Chimps Are Not People, New York Judge Rules

(CN) - Two chimpanzees kept in a laboratory at the state university in Stony Brook, N.Y., do not have the same legal rights as humans and will therefore remain at the facility, a Manhattan Supreme Court judge ruled.

Leo and Hercules, the 8-year-old chimpanzees at the center of the case, are used in locomotion studies at the university.

The Nonhuman Rights Project of Coral Springs, Fla. filed a lawsuit on their behalf on March 19, arguing that the chimps should be transferred to a Florida animal sanctuary to live out the rest of their lives.

"Hercules and Leo are autonomous and self-determining beings who possess the New York common law right to bodily liberty protected by the New York common law of habeas corpus and are entitled to petition this court for their liberty," the group said in its filing.

But past efforts to free other chimps in New York using habeas corpus have proven unsuccessful, and in the end, Manhattan Supreme Court Justice Barbara Jaffe said she was bound by the precedent.

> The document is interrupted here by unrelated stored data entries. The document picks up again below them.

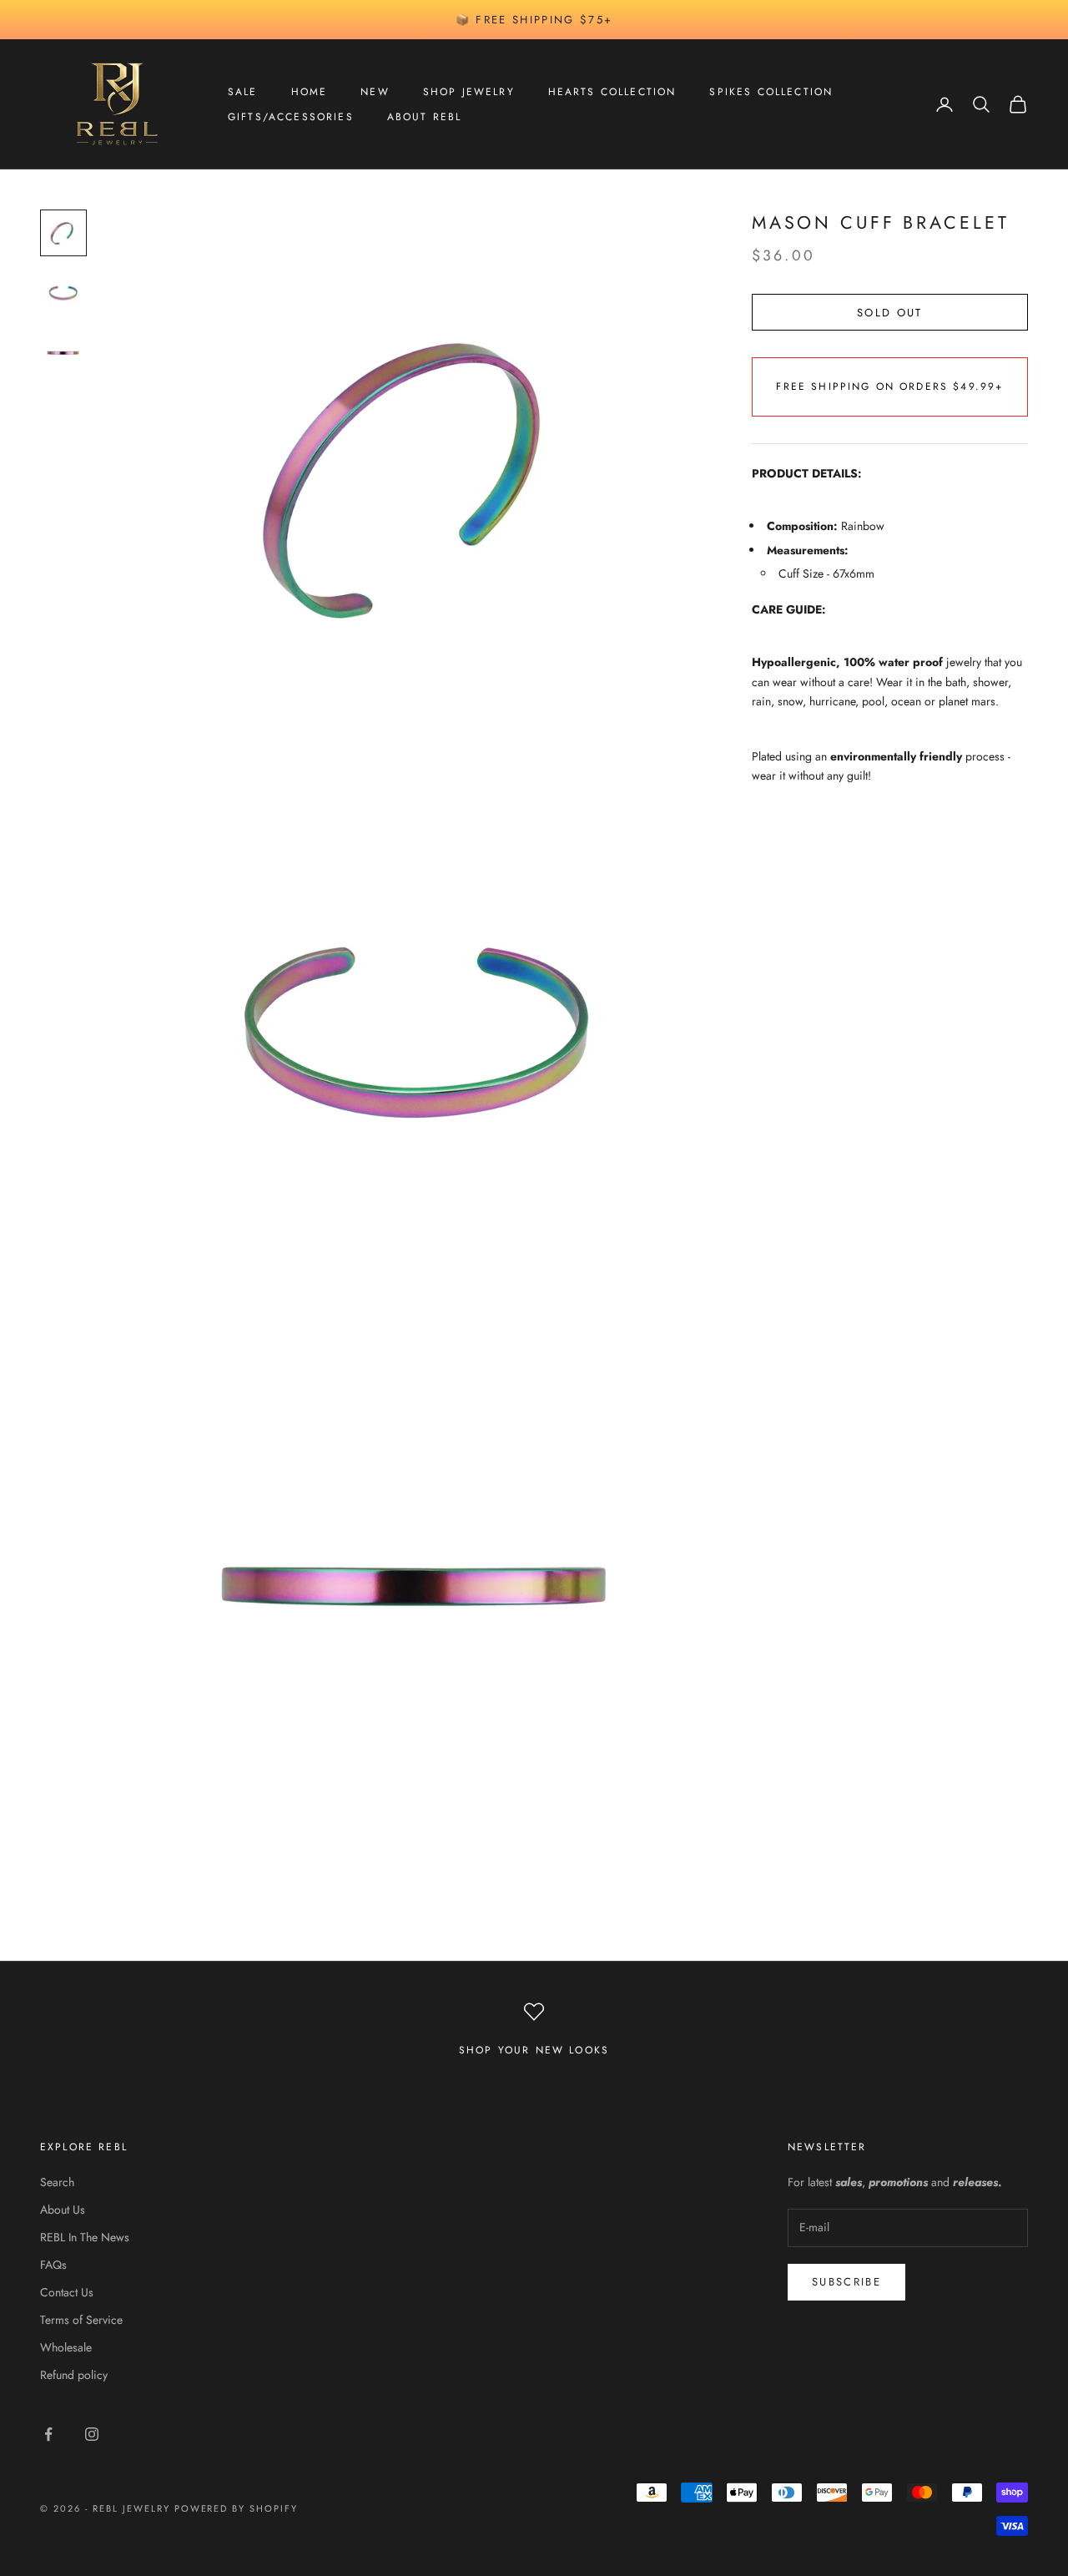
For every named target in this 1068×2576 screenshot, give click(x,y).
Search (57, 2182)
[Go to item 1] (63, 233)
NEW (374, 91)
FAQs (53, 2264)
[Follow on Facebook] (48, 2434)
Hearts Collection (612, 91)
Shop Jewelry (469, 91)
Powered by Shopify (236, 2508)
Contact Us (66, 2292)
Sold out (890, 312)
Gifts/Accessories (291, 116)
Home (309, 91)
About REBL (424, 116)
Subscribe (846, 2282)
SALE (243, 91)
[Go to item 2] (63, 293)
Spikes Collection (771, 91)
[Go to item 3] (63, 353)
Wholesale (66, 2347)
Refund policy (74, 2374)
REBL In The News (84, 2237)
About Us (62, 2209)
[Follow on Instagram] (91, 2434)
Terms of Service (81, 2319)
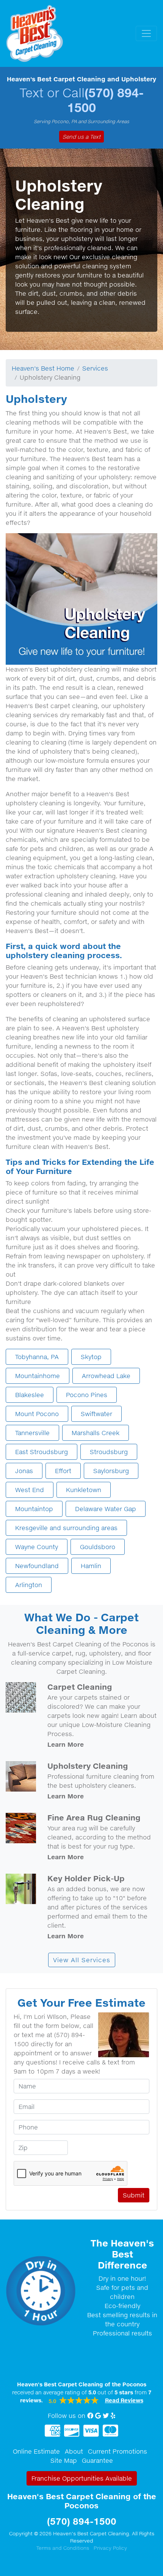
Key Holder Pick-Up (86, 1878)
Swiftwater (96, 1414)
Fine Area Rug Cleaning (94, 1817)
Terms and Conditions (62, 2548)
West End (29, 1490)
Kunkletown (83, 1490)
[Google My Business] (98, 2415)
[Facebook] (90, 2415)
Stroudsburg (109, 1452)
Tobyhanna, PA (37, 1357)
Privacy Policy (110, 2548)
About (74, 2451)
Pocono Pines (86, 1395)
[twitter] (106, 2415)
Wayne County (36, 1547)
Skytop (91, 1357)
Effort (63, 1471)
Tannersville (32, 1433)
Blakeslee (29, 1395)
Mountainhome (37, 1376)
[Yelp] (113, 2415)
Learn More (65, 1744)
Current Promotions (117, 2451)
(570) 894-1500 (105, 100)
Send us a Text (81, 136)
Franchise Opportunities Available (81, 2478)
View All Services (81, 1960)
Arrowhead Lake (106, 1376)
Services (95, 368)
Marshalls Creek (95, 1433)
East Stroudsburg (41, 1452)
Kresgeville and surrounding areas (66, 1528)
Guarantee (97, 2460)
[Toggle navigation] (146, 33)
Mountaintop (34, 1509)
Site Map (63, 2460)
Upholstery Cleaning (87, 1766)
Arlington (28, 1585)
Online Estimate (36, 2451)
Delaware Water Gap (105, 1509)
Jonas (24, 1471)
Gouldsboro (97, 1547)
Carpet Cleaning (79, 1687)
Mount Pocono (37, 1414)
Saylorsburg (111, 1471)
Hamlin (91, 1566)
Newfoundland (37, 1566)
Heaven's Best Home (43, 368)
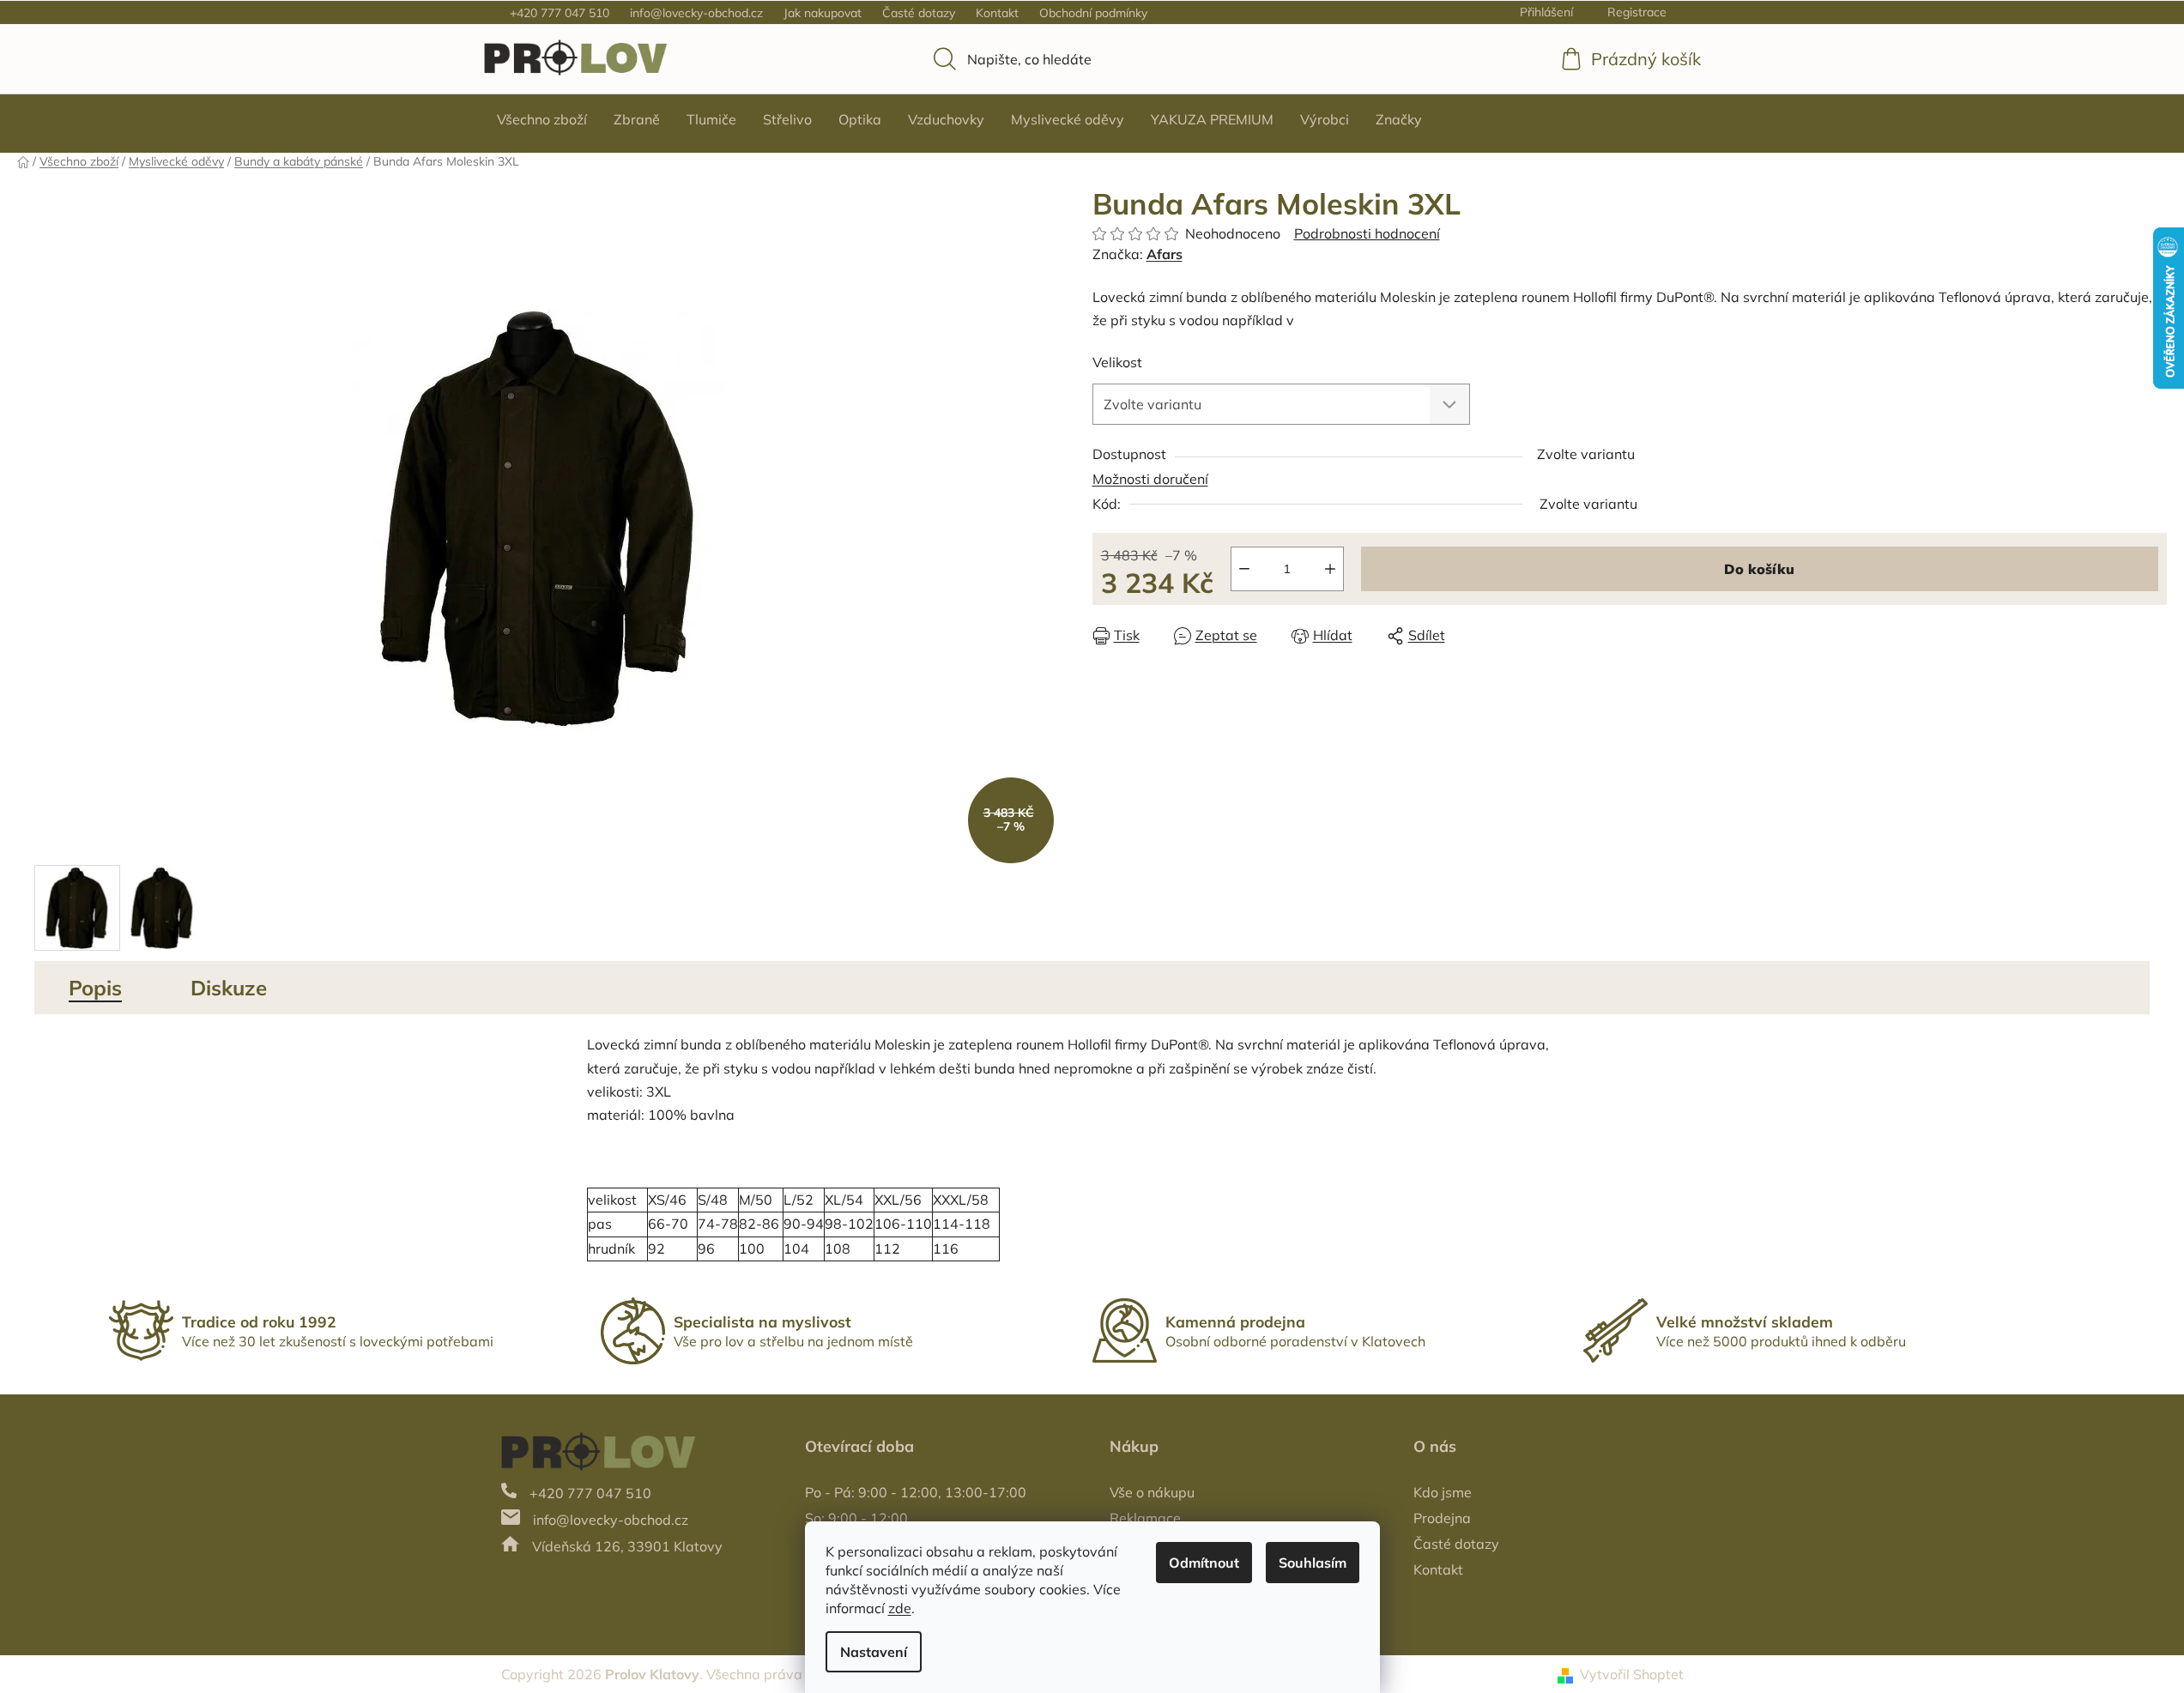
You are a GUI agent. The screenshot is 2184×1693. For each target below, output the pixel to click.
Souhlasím (1312, 1562)
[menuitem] (542, 119)
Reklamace (1145, 1518)
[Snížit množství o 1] (1244, 568)
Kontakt (997, 13)
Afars (1164, 254)
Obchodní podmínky (1093, 13)
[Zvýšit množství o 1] (1330, 568)
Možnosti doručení (1150, 478)
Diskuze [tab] (229, 988)
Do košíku (1759, 568)
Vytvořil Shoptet (1632, 1674)
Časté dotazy (918, 13)
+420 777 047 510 (559, 13)
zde (899, 1608)
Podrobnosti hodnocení (1367, 233)
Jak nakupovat (822, 13)
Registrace (1637, 12)
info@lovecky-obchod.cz (696, 13)
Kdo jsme (1442, 1492)
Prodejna (1442, 1518)
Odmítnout (1204, 1562)
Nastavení (873, 1651)
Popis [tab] (95, 988)
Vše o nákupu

"Animals, including chimpanzees and other highly intelligent mammals, are considered property under the law," Jaffe wrote in her 33-page opinion. "They are accorded no legal rights beyond being guaranteed the right to be free from physical abuse and other mistreatment."

The judge said in deciding the case she was bound by December 2014 ruling in which New York's highest court, the Court of Appeals, held that chimpanzees cannot be considered human under the law because they are incapable of being bound by any legal responsibilities and societal duties.

"Efforts to extend legal rights to are ... understandable," Jaffe wrote. "Some day they may even succeed."

"For now, however, given the precedent to which I am bound, it is hereby ordered, that the petition for a writ of habeas corpus is denied and the proceeding is dismissed," she said.

In a statement, the university said, "we acknowledge and are in the process of reviewing Judge Jaffe's thoughtful decision."

The Nonhuman Rights Project, meanwhile, said its fight on Hercules and Leo's behalf is not over, and that it will promptly appeal her decision to the New York Supreme Court, Appellate Division, First Judicial Department.

The case on which Jaffe based her decision, involving a chimpanzee named Tommy, is now before the New York Court of Appeals pending the Nonhuman Rights Project 's request for further review.